In Germany coal production picked up last year and supplied more than one third of the fuel for power generation. It is phasing out nuclear power in response to the disaster at Fukushima in Japan in 2011 and had the same plans for coal with a deadline of sorts of 2030.
However, Russia responded to international sanctions imposed after the invasion of Ukraine by limiting the flow of gas through its pipelines to Western Europe. Germany is the most vulnerable country in this respect.
Admittedly, European natural gas prices in the market have been on a broadly downward trend since peaking in August 2022 and in January were back at pre-war levels. This brings down the fiscal cost of subsidy. That said, we are wary of complacency and will not jump to triumphalist conclusions about the failure of the Russian strategy/success of European cooperation and resourcefulness in tapping new sources of supply.
Once we remove the froth and exuberance from the narrative, we can see that the war in Ukraine has induced more realistic thinking on climate change and our efforts to resist it
The oil majors have not fallen into such a trap. In February BP reported record profits of USD27.7bn for 2022 and announced a change in some of its most watched targets. It had planned to cut its oil and gas production by 40 per cent this decade but now aims to reduce output by 25 per cent.
This implies that the company will still be producing 2.0 million barrels per day (mbpd) equivalent by 2030, which compares with the current level of 2.22mbpd. Average annual capital spending is projected at USD18bn this decade, divided equally between fossil fuels and renewables.
The chair of BP America was adamant that the strategy for the green transition was unchanged while Bernard Looney, the chief executive of the parent company, rebutted suggestions that the new targets were driven by a desire to boost valuations (and reduce the gap with the US giants, Exxon and Chevron).
It also emerged in February in the Financial Times that the board of Shell had considered moving the listing and headquarters of the company to the US in 2021 before deciding to leave the Netherlands and consolidate its base in London. Its chief executive, Wael Sawan, is known to be concerned about the same valuation gap. The US giants are valued at about six times their cash flow, compared with three times for Shell.
All oil producers, notably those listed in the “West”, are under pressure from the media, activists and new research bodies for failing to live up to their proclaimed green credentials.
The critics are surely correct on projections for low-carbon investment. Blackstone and other leading asset managers are also under fire for their ESG investing. Large public relations departments in the majors indulge in greenwashing.
We should say, however, that the ESG industry is not without influence or resources. It is not yet an even match with the majors but nor is it a case of David vs Goliath. Sovereign credit ratings now incorporate a score for ESG considerations. MSCI in the US offers the same for listed companies.

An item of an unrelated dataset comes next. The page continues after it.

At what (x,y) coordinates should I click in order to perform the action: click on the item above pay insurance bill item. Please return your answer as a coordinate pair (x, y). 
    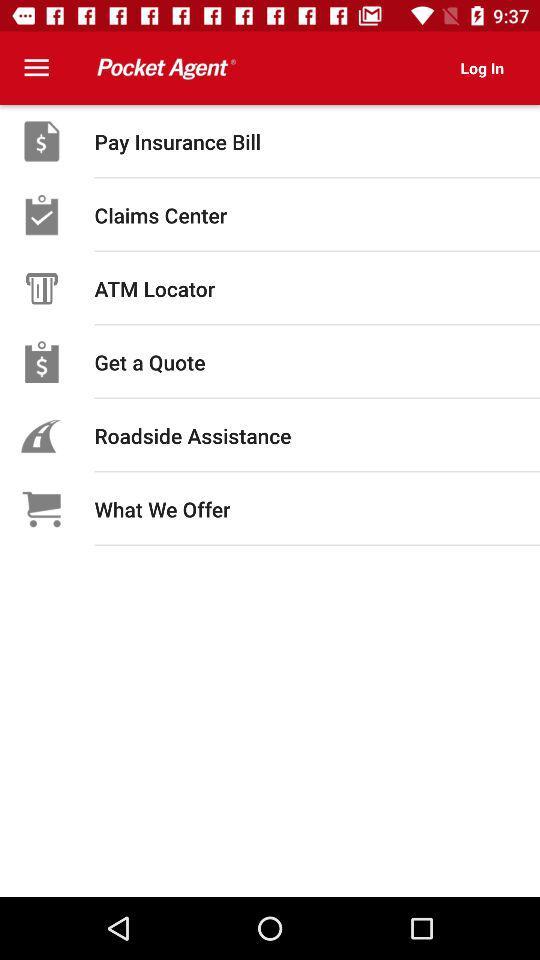
    Looking at the image, I should click on (481, 68).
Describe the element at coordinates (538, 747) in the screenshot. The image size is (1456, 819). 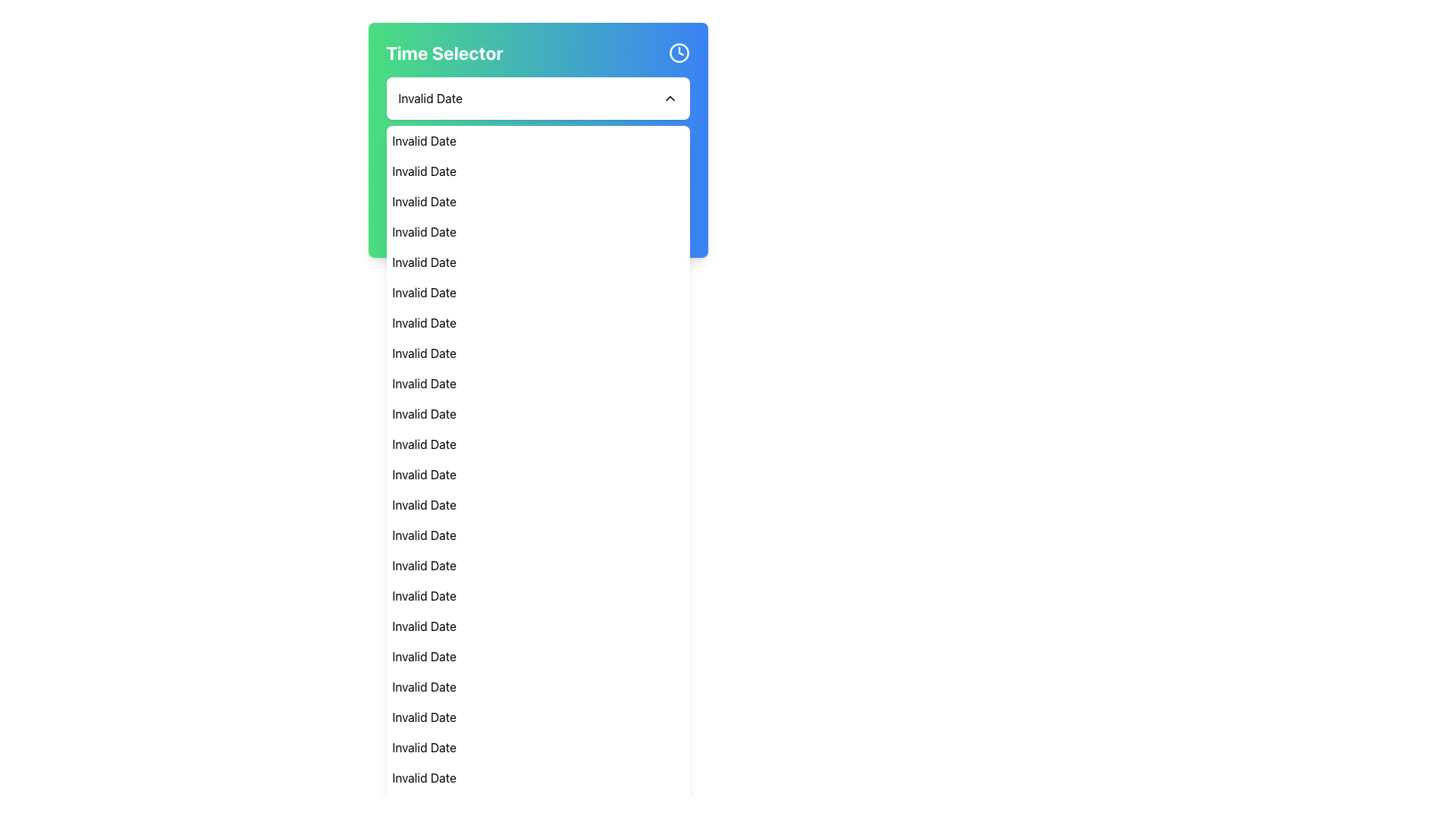
I see `the 22nd entry in the dropdown menu labeled 'Invalid Date'` at that location.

Read also: Quoted companies and the power of ESG
Its ESG research unit has produced a 165-page document to explain its methodology, boasting of 1,000 data points, data on 100,000 individual directors and coverage of up to 20 years’ annual shareholder meetings. MSCI is not alone in this market: Refinitiv has a comparable product.
Once we remove the froth and exuberance from the narrative, we can see that the war in Ukraine has induced more realistic thinking on climate change and our efforts to resist it.

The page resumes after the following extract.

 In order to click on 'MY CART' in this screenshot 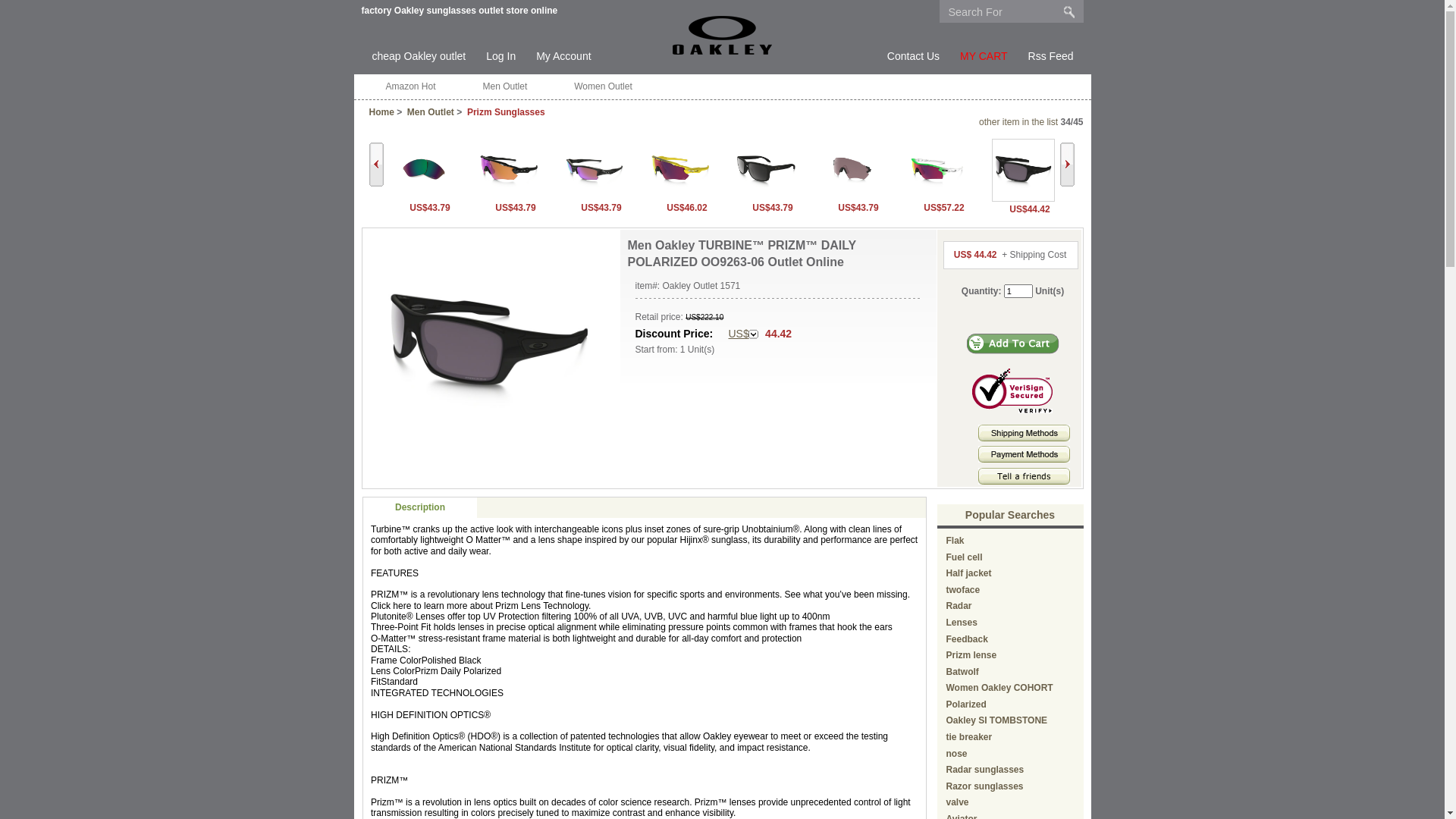, I will do `click(984, 55)`.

This has bought some additional time for oil producers in the emerging markets universe to make the necessary adjustments for their transitions. A few have begun work in earnest (such as Saudi Arabia) but many have barely started (such as Nigeria). That time is limited because there is irreversible momentum behind international moves at official level to address climate change.
The US Treasury secretary, Janet Yellen, is pushing for a new transformational agenda at the World Bank once a new president is installed. We will get there (life with limited use of fossil fuels) one day but not nearly as fast as the purists believed at the outset.